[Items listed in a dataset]
────────

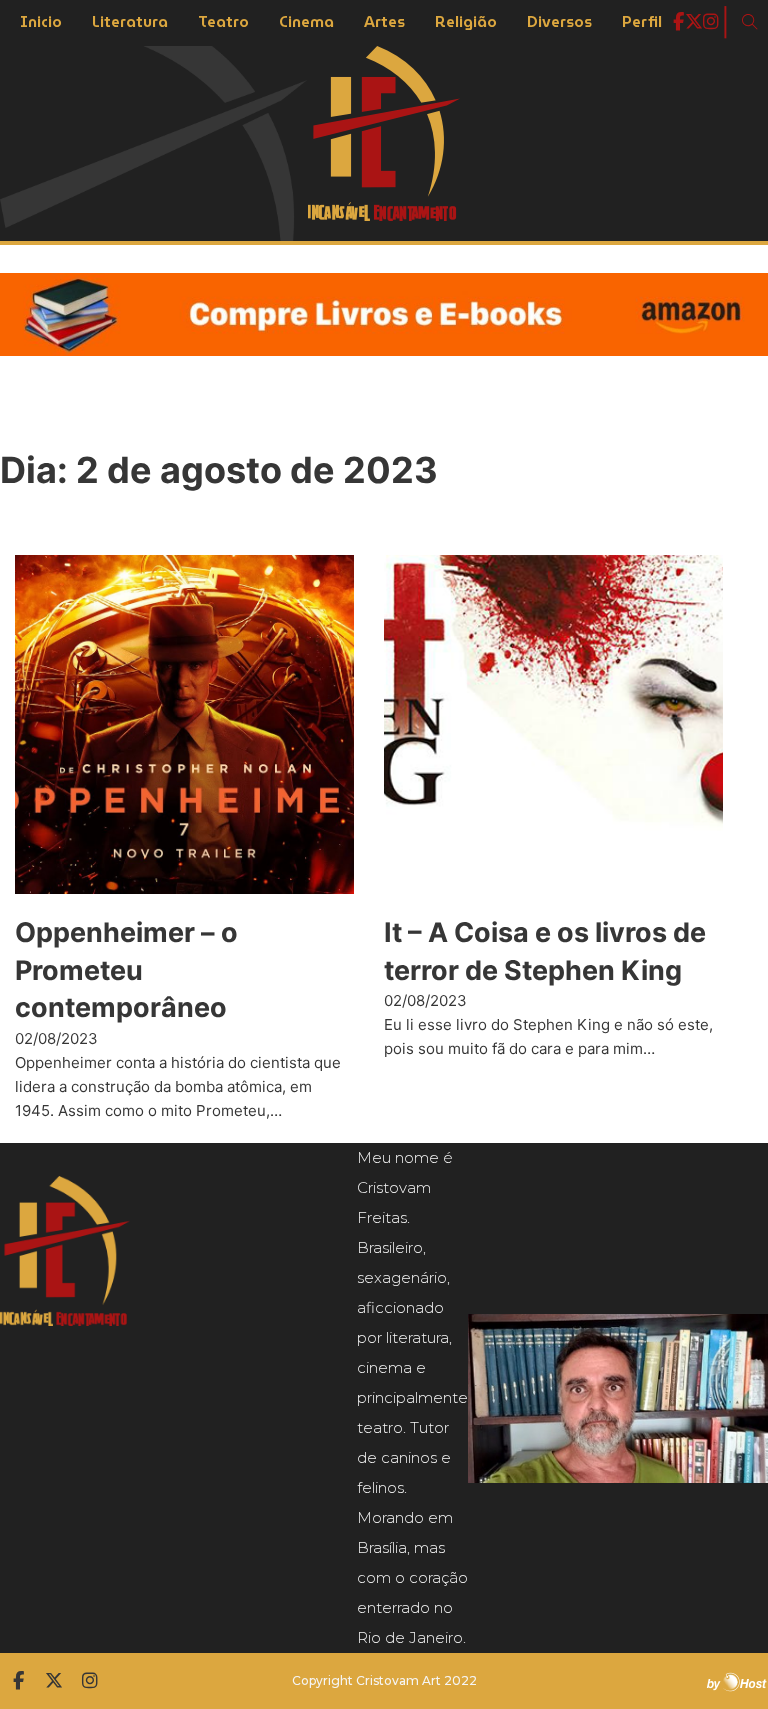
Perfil (642, 22)
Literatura (130, 22)
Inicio (41, 22)
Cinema (306, 22)
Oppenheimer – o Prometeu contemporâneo (126, 970)
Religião (466, 22)
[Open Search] (750, 22)
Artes (384, 22)
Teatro (223, 22)
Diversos (559, 22)
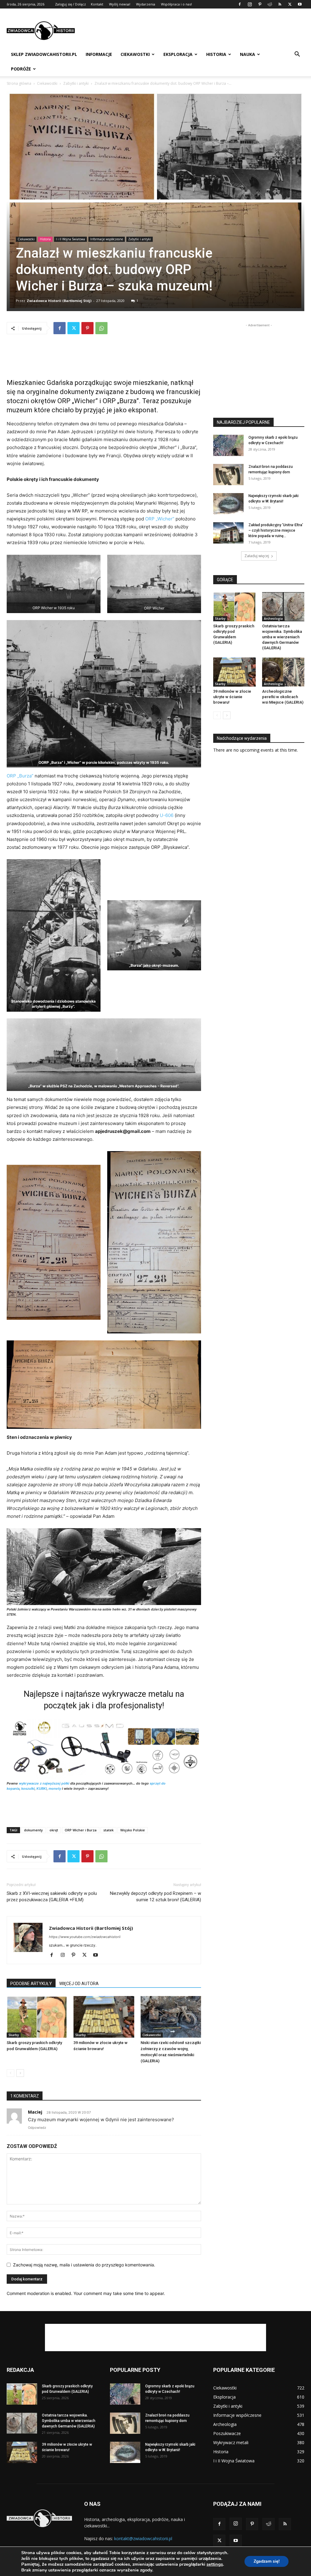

────────

What you should do: When copying the entries, drop the images and keep every line exact.

Expected answer:
Perfil (642, 22)
Literatura (130, 22)
Inicio (41, 22)
Cinema (306, 22)
Oppenheimer – o Prometeu contemporâneo (126, 970)
Religião (466, 22)
[Open Search] (750, 22)
Artes (384, 22)
Teatro (223, 22)
Diversos (559, 22)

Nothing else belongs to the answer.